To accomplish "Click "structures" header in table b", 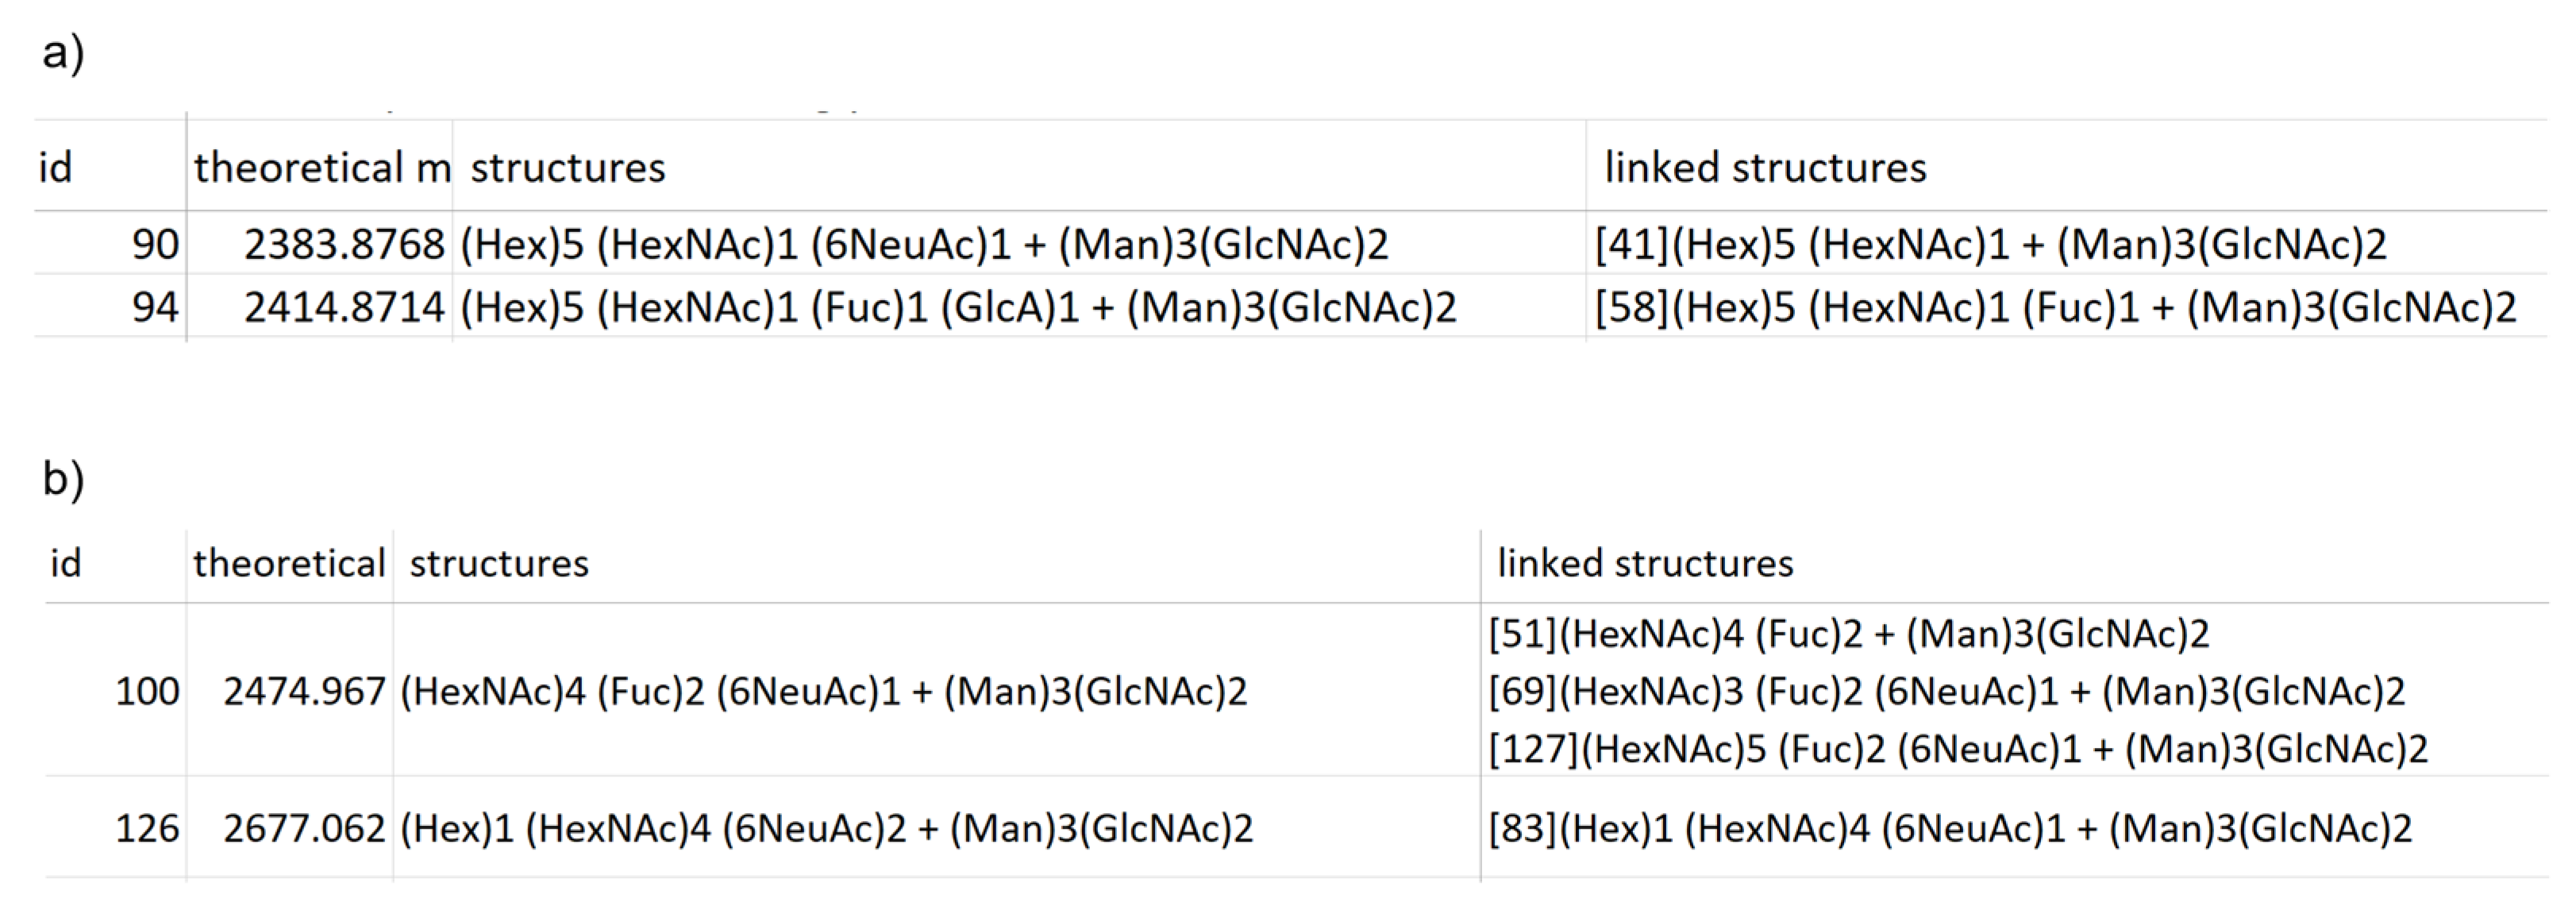I will click(x=499, y=563).
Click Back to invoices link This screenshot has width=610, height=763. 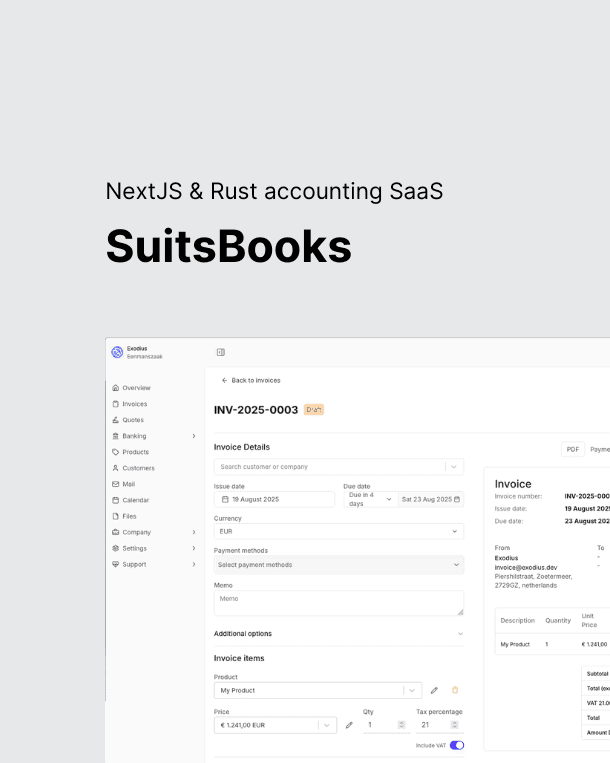coord(251,380)
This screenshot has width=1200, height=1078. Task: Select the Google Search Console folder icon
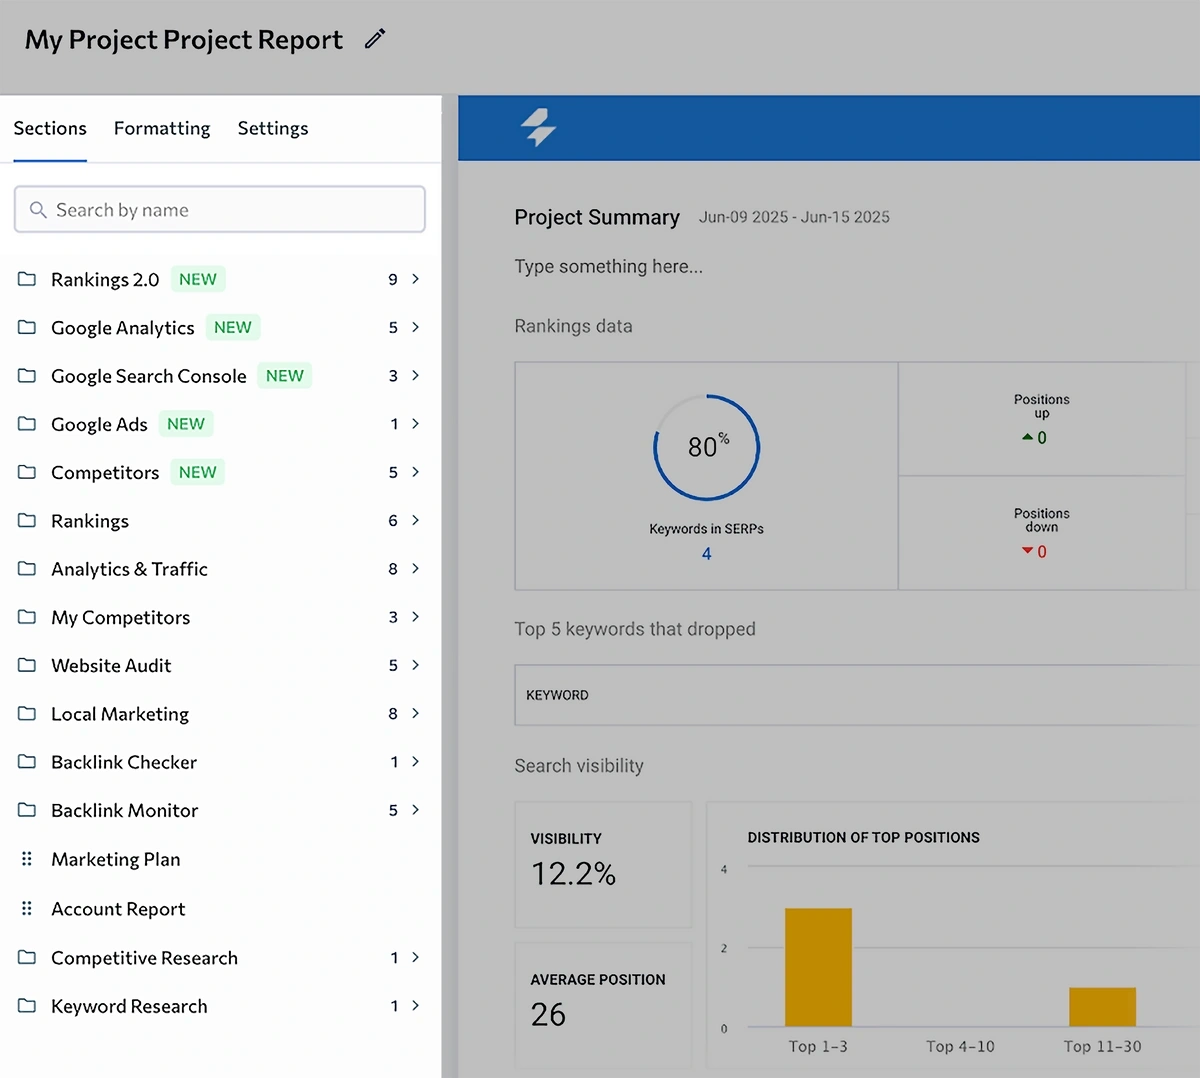(x=27, y=375)
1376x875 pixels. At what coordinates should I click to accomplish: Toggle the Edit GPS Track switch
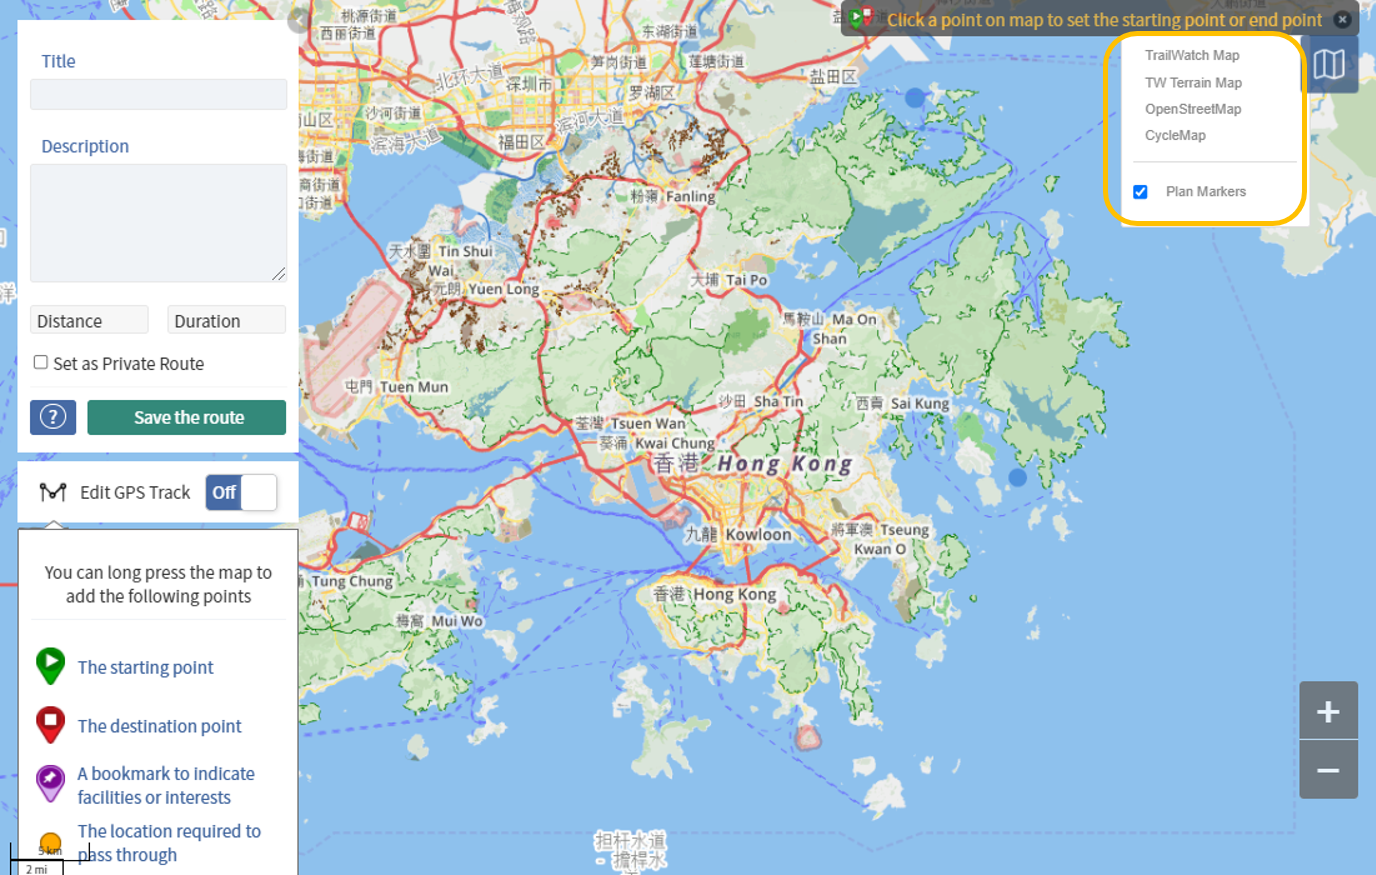[x=241, y=492]
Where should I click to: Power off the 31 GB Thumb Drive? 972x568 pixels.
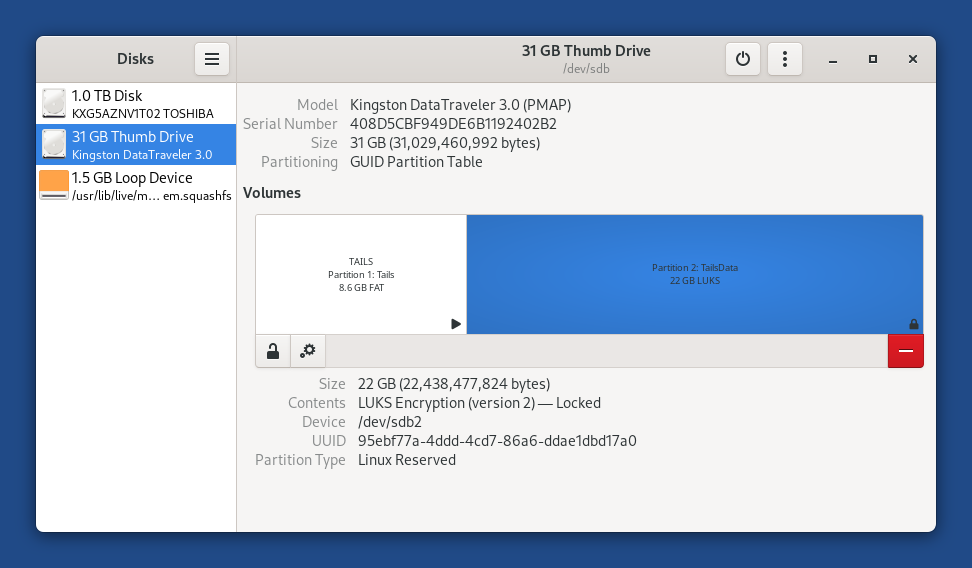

· · ·

EXERCISE INSTRUCTIONS: Give again, word for word, the lines from the one containing "This screenshot has width=1200, height=1078." through the last line of the entries, with pictures omitted and nothing added.

SOLUTION FOR THIS EXERCISE:
This screenshot has width=1200, height=1078. Task: Select the Google Search Console folder icon
(x=27, y=375)
1376x875 pixels. At what coordinates should I click to accomplish: Toggle the Edit GPS Track switch
[x=241, y=492]
Where should I click to: Power off the 31 GB Thumb Drive? 972x568 pixels.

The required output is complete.